For instance, it not only takes Gopi’s fierce understanding of squash seriously, it offers significant space to her to allow her to express her personal philosophy of the sport. What does it feel like to be alone in the T of the court? How do players think of throwaway advice on their game? There is a holiness associated with hearing sportspersons talk of their internal compulsions while playing – Maroo accords it all to her young protagonist. She raises her love for squash to a holy plane, positing as her inspiration one of the greatest in the sport, the real-life Pakistani hero Jahangir Khan.

No one allows young girls to speak this way – to have a sacred sense of seriousness over a world like sports which is quite abundantly occupied by men.
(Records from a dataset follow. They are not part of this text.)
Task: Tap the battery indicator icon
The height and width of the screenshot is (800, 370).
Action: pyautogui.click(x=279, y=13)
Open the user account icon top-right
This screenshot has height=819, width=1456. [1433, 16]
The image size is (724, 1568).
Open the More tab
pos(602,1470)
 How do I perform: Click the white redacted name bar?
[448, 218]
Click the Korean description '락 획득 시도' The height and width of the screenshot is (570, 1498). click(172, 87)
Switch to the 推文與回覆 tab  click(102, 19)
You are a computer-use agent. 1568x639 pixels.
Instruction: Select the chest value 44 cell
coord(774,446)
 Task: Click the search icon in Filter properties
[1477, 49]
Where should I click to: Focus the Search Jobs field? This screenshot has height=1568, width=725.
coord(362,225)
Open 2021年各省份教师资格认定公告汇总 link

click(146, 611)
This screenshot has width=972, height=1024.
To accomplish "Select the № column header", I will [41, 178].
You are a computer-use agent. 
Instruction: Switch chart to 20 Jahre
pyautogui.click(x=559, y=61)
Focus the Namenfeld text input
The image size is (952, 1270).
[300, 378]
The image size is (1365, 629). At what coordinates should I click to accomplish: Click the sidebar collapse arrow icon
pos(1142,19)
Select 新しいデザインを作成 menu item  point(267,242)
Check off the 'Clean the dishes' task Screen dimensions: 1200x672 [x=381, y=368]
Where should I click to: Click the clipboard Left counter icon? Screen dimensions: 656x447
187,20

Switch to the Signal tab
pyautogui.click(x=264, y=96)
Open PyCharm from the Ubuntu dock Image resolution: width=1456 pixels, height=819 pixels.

The book respects the unshorn grit that girls have, and also that essential teenage experience – of that gigantic internal churn when society, family and you yourself are pulling yourself in different directions. Here too, brevity is beautiful. With the overarching tool of grief, Maroo delves into that liminal state and offers the reader a bit of a revelation. Her technique is so sharp that it strikes you as otherworldly in a world of novels dealing in fantasy or sharp realism.

For a work of words, this story of an immigrant Gujarati Jain family has a lot of silences.

Maroo’s readers are sure to be familiar with the shattering quiet that occupies houses after deaths. But they may not be aware of how a novel can feast on this silence. The wordlessness is tyranny to the reader but to the inhabitants of the novel, it is necessary and calm, and as a result, almost stark in its beauty. Feelings pass from Gopi to Pa, from Kush to Pa, from Pa to Ged’s mom, from Gopi to Ged, from character to character, like notes are carried by instruments in a concerto.

Take this passage, for instance, where Pa is tired but it’s Gopi who speaks of it.

‘You can stop,’ he said.

He placed the racket gently on the floor. He looked so tired. 

‘I’m tired,’ I said. My heart was beating hard.

‘I know.’

How can a work of art be so devoid of artifice? The reader is forced to wonder. 

Western Lane is a triumph of the form of the novel while at once challenging the role it can play in representing realities otherwise familiar to its trope. That it is Maroo’s debut novel is a startling fact. Nowhere does the sanctity of her unique tone falter, there is nothing in the novel that is not deeply sacred to loss. And squash.